[Collection entries]
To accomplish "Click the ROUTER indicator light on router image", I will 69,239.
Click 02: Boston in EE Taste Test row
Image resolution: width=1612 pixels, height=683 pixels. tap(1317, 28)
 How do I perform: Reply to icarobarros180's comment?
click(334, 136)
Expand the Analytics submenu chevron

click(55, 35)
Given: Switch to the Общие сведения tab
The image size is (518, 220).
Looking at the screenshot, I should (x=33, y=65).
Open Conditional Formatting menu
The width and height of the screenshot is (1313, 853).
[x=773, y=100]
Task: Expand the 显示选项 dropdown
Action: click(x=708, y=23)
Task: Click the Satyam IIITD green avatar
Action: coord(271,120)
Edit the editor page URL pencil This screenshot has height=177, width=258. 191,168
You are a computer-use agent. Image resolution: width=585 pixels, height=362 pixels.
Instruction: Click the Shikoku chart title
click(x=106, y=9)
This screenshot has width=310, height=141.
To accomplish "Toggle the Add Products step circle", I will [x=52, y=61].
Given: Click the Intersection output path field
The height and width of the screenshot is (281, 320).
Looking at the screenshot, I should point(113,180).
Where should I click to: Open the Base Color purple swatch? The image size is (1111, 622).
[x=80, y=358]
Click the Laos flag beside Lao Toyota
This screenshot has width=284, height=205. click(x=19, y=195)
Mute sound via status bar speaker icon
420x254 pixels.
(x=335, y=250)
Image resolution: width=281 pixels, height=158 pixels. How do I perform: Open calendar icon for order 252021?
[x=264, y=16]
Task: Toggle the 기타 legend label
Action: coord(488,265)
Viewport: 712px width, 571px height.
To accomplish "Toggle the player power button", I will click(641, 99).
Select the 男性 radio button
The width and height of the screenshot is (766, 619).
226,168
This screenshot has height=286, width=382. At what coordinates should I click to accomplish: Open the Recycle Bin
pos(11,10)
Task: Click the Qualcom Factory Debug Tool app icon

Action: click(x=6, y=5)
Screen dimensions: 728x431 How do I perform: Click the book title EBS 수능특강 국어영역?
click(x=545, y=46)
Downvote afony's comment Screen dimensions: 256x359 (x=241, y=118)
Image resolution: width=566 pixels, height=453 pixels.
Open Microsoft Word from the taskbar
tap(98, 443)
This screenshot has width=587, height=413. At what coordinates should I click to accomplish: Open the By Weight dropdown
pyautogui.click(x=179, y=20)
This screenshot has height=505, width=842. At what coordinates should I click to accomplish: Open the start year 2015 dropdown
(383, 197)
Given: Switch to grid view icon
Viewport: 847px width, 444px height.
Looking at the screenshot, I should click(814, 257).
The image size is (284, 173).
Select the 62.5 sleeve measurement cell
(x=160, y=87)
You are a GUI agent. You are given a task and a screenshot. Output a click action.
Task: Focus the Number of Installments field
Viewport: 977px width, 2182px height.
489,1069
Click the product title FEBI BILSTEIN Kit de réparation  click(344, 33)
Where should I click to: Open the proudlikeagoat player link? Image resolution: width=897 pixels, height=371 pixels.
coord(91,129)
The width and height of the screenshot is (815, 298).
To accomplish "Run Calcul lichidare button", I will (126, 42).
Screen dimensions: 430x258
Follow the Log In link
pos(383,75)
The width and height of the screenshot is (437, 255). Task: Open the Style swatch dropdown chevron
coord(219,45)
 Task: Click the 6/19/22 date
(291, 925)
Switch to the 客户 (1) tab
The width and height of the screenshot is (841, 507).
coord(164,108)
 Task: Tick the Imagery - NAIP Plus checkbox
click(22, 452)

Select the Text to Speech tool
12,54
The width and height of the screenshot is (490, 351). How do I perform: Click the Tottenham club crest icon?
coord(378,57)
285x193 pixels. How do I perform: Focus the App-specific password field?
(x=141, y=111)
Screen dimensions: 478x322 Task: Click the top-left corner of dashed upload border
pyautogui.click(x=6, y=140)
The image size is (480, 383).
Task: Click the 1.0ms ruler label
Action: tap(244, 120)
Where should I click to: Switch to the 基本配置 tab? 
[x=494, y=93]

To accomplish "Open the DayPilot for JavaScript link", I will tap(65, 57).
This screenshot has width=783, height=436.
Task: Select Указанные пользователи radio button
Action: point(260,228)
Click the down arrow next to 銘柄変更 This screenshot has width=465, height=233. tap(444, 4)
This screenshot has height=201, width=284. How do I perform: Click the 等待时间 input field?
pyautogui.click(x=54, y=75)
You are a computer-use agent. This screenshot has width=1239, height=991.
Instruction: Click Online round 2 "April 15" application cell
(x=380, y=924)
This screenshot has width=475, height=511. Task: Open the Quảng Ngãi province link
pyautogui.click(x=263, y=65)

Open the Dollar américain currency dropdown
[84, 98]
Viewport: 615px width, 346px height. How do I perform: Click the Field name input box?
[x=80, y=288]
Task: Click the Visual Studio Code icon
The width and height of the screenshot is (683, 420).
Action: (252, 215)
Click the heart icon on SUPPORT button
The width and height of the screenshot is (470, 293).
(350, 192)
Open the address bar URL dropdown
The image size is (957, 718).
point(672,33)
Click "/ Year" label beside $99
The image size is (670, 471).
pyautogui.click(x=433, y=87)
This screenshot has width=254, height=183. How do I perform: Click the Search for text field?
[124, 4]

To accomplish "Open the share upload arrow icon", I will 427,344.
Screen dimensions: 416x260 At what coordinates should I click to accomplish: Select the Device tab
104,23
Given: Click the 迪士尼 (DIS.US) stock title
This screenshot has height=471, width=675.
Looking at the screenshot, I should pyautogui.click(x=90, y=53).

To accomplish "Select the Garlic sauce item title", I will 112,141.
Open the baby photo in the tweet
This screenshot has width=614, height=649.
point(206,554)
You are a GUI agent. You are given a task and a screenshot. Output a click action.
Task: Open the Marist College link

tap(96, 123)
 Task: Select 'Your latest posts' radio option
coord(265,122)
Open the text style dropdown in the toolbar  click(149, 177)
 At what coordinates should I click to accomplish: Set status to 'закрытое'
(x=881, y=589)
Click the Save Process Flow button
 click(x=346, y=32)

• **WHAT IS BEING ASKED**
Would you please copy exactly the part of the entries above that begins at the line containing "This screenshot has height=286, width=382." and ends at the line containing "Task: Focus the Number of Installments field", both lines included?

• **RESPONSE BELOW**
This screenshot has height=286, width=382. At what coordinates should I click to accomplish: Open the Recycle Bin
pos(11,10)
Task: Click the Qualcom Factory Debug Tool app icon

Action: click(x=6, y=5)
Screen dimensions: 728x431 How do I perform: Click the book title EBS 수능특강 국어영역?
click(x=545, y=46)
Downvote afony's comment Screen dimensions: 256x359 (x=241, y=118)
Image resolution: width=566 pixels, height=453 pixels.
Open Microsoft Word from the taskbar
tap(98, 443)
This screenshot has width=587, height=413. At what coordinates should I click to accomplish: Open the By Weight dropdown
pyautogui.click(x=179, y=20)
This screenshot has height=505, width=842. At what coordinates should I click to accomplish: Open the start year 2015 dropdown
(383, 197)
Given: Switch to grid view icon
Viewport: 847px width, 444px height.
Looking at the screenshot, I should click(814, 257).
The image size is (284, 173).
Select the 62.5 sleeve measurement cell
(x=160, y=87)
You are a GUI agent. You are given a task and a screenshot. Output a click action.
Task: Focus the Number of Installments field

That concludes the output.